Set exercise A —
In the essay on anti-Zionism at universities, list each obstacle that the text says leaves "little room for optimism."
Set exercise B —
Write the next part of the essay on anti-Zionism at universities, picking up after its last sentence.

Text excerpt —
Is it possible to change anti-Zionist ways of thinking in at least those institutions of higher education that claim to welcome critical thinking and value a true liberal arts approach? I believe so. But it will require faculty who have the moral courage to question the received wisdom, and senior administrators who believe that the university ought to be a marketplace of ideas rather than a place where students imbibe the “truths” of an anti-Western, anti-Zionist monoculture. The greatest challenge of all will be to cultivate within students not only the critical thinking skills that will allow them to arrive at their own conclusions, but also the courage to risk the implication of those conclusions — the willingness not to fit in with the conventional wisdom, which is unsubtly backed up by a small but powerful cadre of students and faculty whose beliefs dominate university discourse today.

This vision is utterly countercultural, so execution will demand patience. But an intervention must be staged. Jewish faculty obviously owe this to Jewish students — but all those interested must see that they also owe it to all those being educated to become responsible, valuable citizens. This will be a very long intellectual and sometimes bureaucratic struggle, but we must persevere. And because the additional solutions below are directed only to Jews, we cannot give up on this effort, for the sake of the non-Jewish majority on campus.


At the same time, however, we must recognize that success is not remotely guaranteed: Existing institutions may not have the capacity to reform. Even those newly committed to free speech face serious obstacles. Board governance, activist professors and student groups, the entrenched political culture of most institutions, their prevailing intellectual orthodoxies and their sacred cows — all leave little room for optimism.

Certainly, we should try, and every green shoot should be watered. But it may also be time to set aside our outdated sentimentality about elite, legacy academic institutions, and build anew. That way, we will not be back at square one should an effort to change things on our existing campuses fail.

What would an effort outside our current campuses look like? Here I address our Jewish students.

We need educational organizations outside the university that have two foci: 1) engagement with ideas without any predetermined end goal, to strengthen critical thinking in general among Jewish students; and 2) the empowerment of educators and faculty who care about Israel to engage in conversations about Jewish identity outside the lecture halls. Both efforts carry risk for those who would undertake them, because identity is the shibboleth of modern society. But the long-term risk of not trying is greater.

One option is to establish one or ideally several new, small colleges that combine a classical liberal arts education with an education in Jewish civilization: a 21st- century curriculum that hones critical thinking skills, avoids hyper-politicization of ideas, and pursues emet — the Jewish idea of truth. Insofar as these succeed, the model can be extended.

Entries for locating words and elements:
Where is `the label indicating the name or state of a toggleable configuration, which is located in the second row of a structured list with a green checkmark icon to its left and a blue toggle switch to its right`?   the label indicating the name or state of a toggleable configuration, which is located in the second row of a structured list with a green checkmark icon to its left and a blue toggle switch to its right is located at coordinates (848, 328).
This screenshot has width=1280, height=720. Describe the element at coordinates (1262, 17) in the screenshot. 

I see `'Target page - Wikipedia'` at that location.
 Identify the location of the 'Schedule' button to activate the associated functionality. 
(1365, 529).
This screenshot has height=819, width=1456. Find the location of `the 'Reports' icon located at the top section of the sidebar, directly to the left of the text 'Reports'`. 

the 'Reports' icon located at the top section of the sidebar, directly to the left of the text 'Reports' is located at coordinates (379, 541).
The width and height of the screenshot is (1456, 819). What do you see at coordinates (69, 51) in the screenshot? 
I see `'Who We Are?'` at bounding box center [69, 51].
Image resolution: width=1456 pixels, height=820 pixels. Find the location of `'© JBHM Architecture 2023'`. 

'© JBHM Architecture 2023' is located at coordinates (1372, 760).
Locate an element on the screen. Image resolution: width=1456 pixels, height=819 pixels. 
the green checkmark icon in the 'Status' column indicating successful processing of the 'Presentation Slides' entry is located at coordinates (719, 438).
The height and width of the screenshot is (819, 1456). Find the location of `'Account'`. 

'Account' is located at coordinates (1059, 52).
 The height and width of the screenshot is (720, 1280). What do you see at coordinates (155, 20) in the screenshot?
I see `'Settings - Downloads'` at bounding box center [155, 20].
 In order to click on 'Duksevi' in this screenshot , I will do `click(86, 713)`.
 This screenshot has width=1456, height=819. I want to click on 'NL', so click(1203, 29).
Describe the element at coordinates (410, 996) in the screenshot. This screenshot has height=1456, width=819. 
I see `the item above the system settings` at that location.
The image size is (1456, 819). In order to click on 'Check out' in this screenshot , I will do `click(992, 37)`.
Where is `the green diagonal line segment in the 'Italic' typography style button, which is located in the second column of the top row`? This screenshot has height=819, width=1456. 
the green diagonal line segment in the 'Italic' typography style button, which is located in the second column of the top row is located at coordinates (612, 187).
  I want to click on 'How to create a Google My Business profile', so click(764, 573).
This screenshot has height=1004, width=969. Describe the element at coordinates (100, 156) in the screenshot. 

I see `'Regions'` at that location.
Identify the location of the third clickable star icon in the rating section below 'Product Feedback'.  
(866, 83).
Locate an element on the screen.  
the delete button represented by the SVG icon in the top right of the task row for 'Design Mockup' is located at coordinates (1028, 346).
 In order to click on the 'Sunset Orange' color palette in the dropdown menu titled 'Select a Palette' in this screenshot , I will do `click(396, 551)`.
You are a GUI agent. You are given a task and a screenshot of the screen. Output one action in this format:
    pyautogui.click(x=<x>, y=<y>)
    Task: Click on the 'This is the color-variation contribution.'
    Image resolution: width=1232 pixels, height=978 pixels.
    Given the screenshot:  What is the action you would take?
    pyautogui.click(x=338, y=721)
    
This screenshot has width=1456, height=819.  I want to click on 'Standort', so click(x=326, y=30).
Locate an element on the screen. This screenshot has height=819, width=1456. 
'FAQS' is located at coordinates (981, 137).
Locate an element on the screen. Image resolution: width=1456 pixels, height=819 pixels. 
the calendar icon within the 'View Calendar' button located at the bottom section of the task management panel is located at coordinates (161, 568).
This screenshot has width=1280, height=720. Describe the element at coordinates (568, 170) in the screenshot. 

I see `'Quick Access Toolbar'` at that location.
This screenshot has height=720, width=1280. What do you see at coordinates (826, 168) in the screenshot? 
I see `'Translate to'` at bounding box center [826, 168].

Written answer A —
- Board governance
- Activist professors and student groups
- The entrenched political culture of most institutions
- Their prevailing intellectual orthodoxies
- Their sacred cows

Written answer B —
A second option is for more Israeli universities to adopt the model of the English-language undergraduate degrees offered by Reichman University (formerly the Interdisciplinary Center in Herzliya). These degrees offer a solution for American Jewish students who seek a Zionist as well as a liberal arts education. It is transformational for students to spend a substantial amount of time in Israel, living, studying, immersed in Israeli life, engaging at a formative period of their development with the larger questions that animate our societies.

The third option, to which I believe we should devote our greatest effort, is K–12 Jewish education, where we must build a cadre of subsidized institutions that will invest in educators who shun trendy ideologies, who are committed to the ideals of a classical liberal education, who will encourage courageous conversations in the classroom, and who will emphasize critical thinking skills, Israel education, Hebrew language immersion, and Jewish literacy.

These new K–12 institutions must engage the whole family: Many parents need — and crave — similar educational content, and schools can be hubs for community-building in an era of disaffiliation. Obviously, this kind of prioritization of Jewish and Zionist education within the Jewish community will also require Jewish communal leaders from the agencies to the pulpits and everything in between to articulate the case for cultivating “Jewish operating systems” in the next generation of Jewish youth — so that young Jews arrive on our college campuses Jewishly educated and moderately fluent in Hebrew — forearmed rather than merely forewarned. And when they find the university culture overwhelming, as many will, a visit home will recharge them to return ready to resist the postmodern tide.


One way or another, Jewish faculty and intellectuals must sit with students Jewish and non-Jewish who are open to examining their thoughts and feelings about Israel and about Zionism as a movement that changed the trajectory of Jewish history — and the world — for the better. We must reimagine and transform our institutions inside and outside the university to support students and faculty in the pursuit of emet — for all.